INTERVIEW - Farmer work in crop science key to beating hunger
Date: 03-Oct-02
Country: ITALY
Author: David Brough
"We need to bring farmers into the process of plant breeding and have them take many of the decisions," said Salvatore Ceccarelli, a barley breeder with the Aleppo, Syria-based International Center for Agricultural Research in the Dry Areas (ICARDA).
Farmers have played little part in developing local crops alongside scientists in the past, but so-called "participatory plant breeding" in which they work side-by-side with plant breeders, is now becoming increasingly popular.
Ceccarelli, speaking on the sidelines of a plant genetics seminar, said that if poor farmers could help develop better local crop varieties, more resistant to droughts, or less dependent on fertilisers, they could raise food supplies in hunger-stricken areas of the world.
Some 800 million people go to bed hungry, the United Nations Food and Agriculture Organisation (FAO) says.
"Farmers' needs have been poorly understood. Participatory work is the key," said Eva Weltzien, a Mali-based sorghum breeder with the International Crops Research Institute for the Semi-Arid Tropics (ICRISAT), an independent research centre.
Farmers in developing countries, for example, have asked plant breeders to develop taller crops, not just varieties with higher yields, and seeds that can be stored longer.

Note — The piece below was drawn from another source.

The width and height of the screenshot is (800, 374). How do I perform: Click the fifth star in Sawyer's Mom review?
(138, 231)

"Farmers say: Give me a variety that is 10 centimetres taller, but has the same yield," Ceccarelli told Reuters in a joint interview with Weltzien at the headquarters of the International Plant Genetic Resources Institute (IPGRI), a group that promotes conservation of plant genetic resources.

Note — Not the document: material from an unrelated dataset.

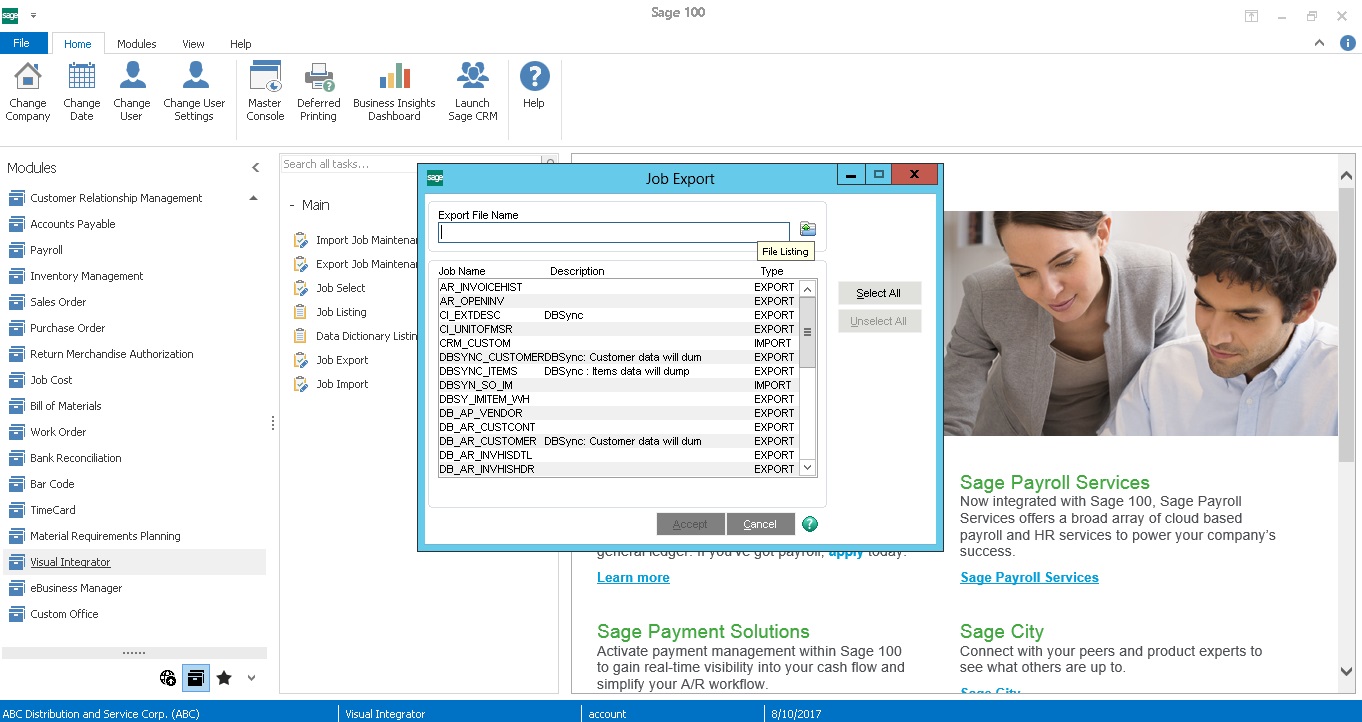1362x722 pixels.
Task: Switch to the Modules tab
Action: coord(136,44)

"In a dry year, crops are shorter. But if you have developed taller plants, you can use a harvester and your harvesting costs are less than doing the work by hand," Ceccarelli added.
Many poor farmers would be better placed improving their own crops than using imported varieties, the scientists said.
Ethiopian farmers were more suited to developing their local grain teff than using maize from abroad that they did not process properly, they added.
SHRINKING CROP VARIETY
Agricultural biodiversity has shrunk rapidly as farmers have demanded more productive crops.
According to the FAO, over time some 10,000 plant species have been used for human food and farming, but now no more than 120 species provide 90 percent of human food supplied by plants.
Sometimes plant breeders encourage farmers to plant more remunerative alternatives when their main crop is producing insufficient income, aggravating poverty.
In northern Syria, some farmers had turned to cumin, a spice, instead of cotton that is trading at historically low prices.
Plant breeding experiments in research centres, without the input of farmers, often fail to mirror the real world, the scientists said.
"Most studies of drought are done in a laboratory. But droughts do not take place in laboratories. There are many different types of drought - cold winter drought and mild winter drought, for example," Ceccarelli said.